Feeling anxiety over starting a new job?  Psalm 15 may be of comfort.  Threatened or afraid of someone in your life?  Offer Psalm 27.  Want to put your gratitude into words?  Read Psalm 145.  Searching for a poem of praise?  Sing Psalm 150.  Troubled over the state of your children?  Pray Psalm 139.  Feeling lost and alone as a child of God in a world in exile from Him?  Psalm 137 speaks to your restlessness.

“How shall we sing the Lord’s song in a foreign land,” the author of Psalm 137 asks, openly frustrated over feeling very much in the world but very much not of it.  Judah had fallen to the Babylonians in 587 B.C., but this was no mere transfer of power.  Judah’s capital city of Jerusalem was devastated, and most of its surviving population was carried off to Babylon.  Cut off from their homeland, the symbols of God’s presence within their midst vanished.  The temple?  Gone.  The Ark of the Covenant?  Gone.  No king, no leader, no direction.  If everything that you have come to know were forcibly taken from you; if your connection with the homeland beneath your feet was severed; if a way of life seasoned by generations of faithful practice disappeared within days, what would you do?  I know what I would do:  sit down and weep.

“By the rivers of Babylon, there we sat down, yea, we wept when we remembered Zion.  We hung our harps upon the willows in the midst of it.  For there those who carried us away captive asked of us a song, and those who plundered us requested mirth, saying, ‘Sing us one of the songs of Zion.’  How shall we sing the Lord’s song in a foreign land?”

Then, yearning for the safe and familiar peace of home, the author writes,

“If I forget you, O Jerusalem, let my right hand forget its skill.  If I do not remember you let my tongue cling to the roof of my mouth – if I do not exalt Jerusalem above my chief joy.  Remember, O Lord, against the sons of Edom the day of Jerusalem, who said, ‘Raze it!  Raze it to its very foundation!'”

From violent displacement can erupt violent emotions.  Expressing his pain, and his desire for God to set things right in a way that would satisfy the rage of the displaced, the author concludes,

“O daughter of Babylon, who are to be destroyed, happy the one who repays you as you have served us!  Happy the one who takes and dashes your little ones against the rock!”

Such outbursts of vengeful frustration can be found in Psalms 35, 55, 56, 59, 69, and others.

Worship involves speaking the truth.  The truth of human emotion does not necessarily disqualify one from entering the courts of the Lord.  Job spoke his pain, Solomon spoke his despair, Jeremiah spoke his agony, and, of course, Our Lord Jesus spoke His humanity – “Let this cup pass from me; nevertheless, not my will, but Thy will be done.”  And to each, the Father was listening.

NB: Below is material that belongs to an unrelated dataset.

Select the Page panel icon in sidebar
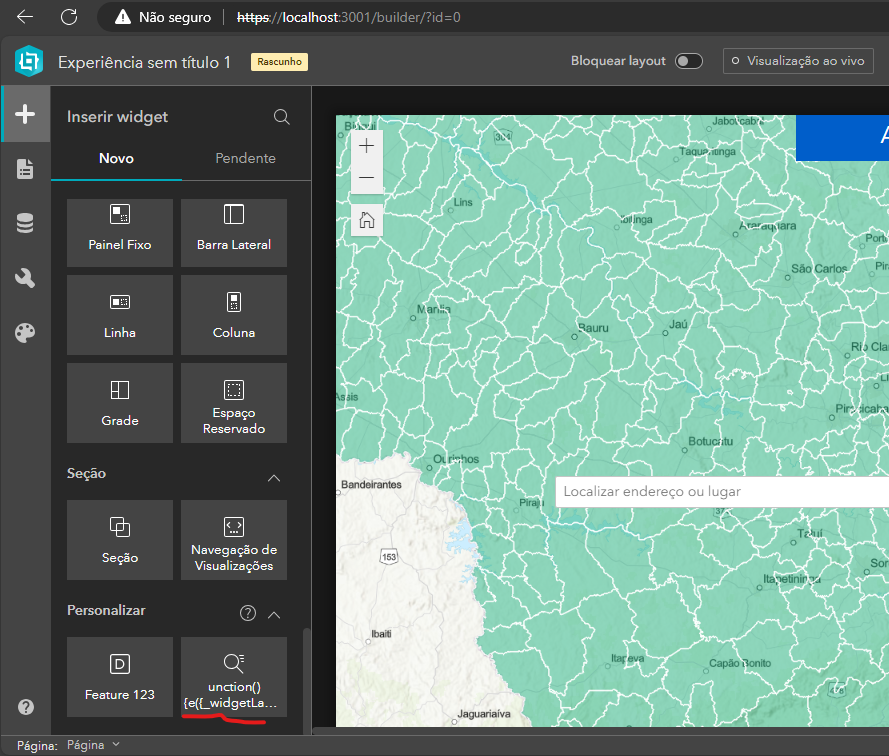The height and width of the screenshot is (756, 889). (25, 168)
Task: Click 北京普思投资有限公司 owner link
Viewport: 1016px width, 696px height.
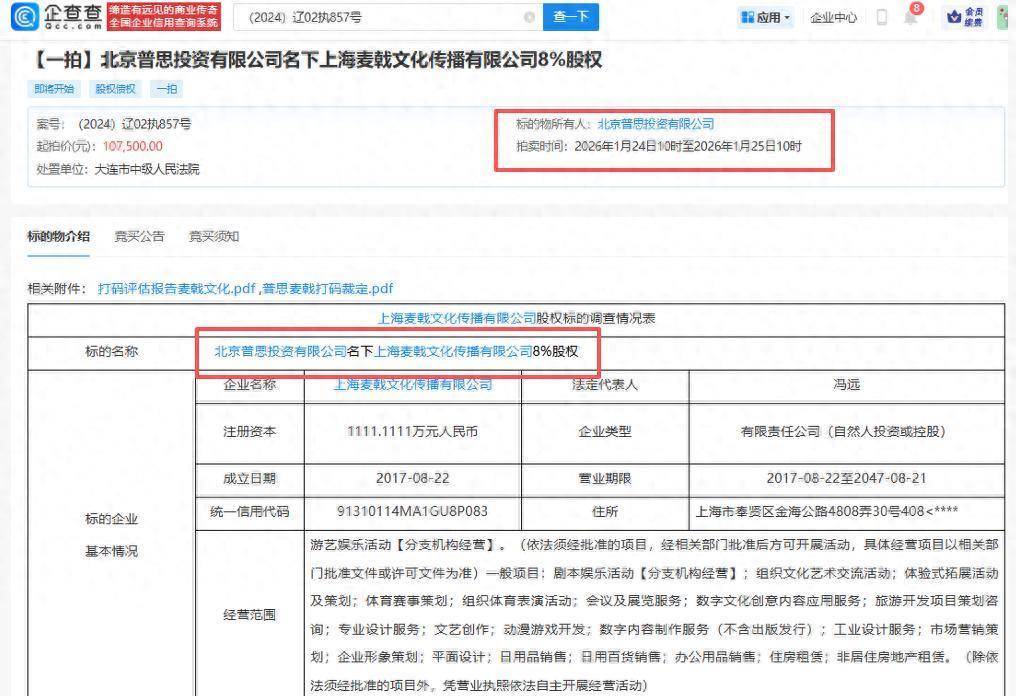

Tears of pain, tears of joy, both are shed on airport curbs, in hospital beds, and both fall from the pages of the prayerbook of the Church – the Book of Psalms.  We who fellowship with the Lord only in times of prosperity are only half-alive, if that.  If, however, we ever reach the state described in Psalm 38 – “I am troubled, I am bowed down greatly, I go mourning all the day long” – then we must find a way to bring God into our perpetual sorrow as deeply as we bring Him into our occasional joy.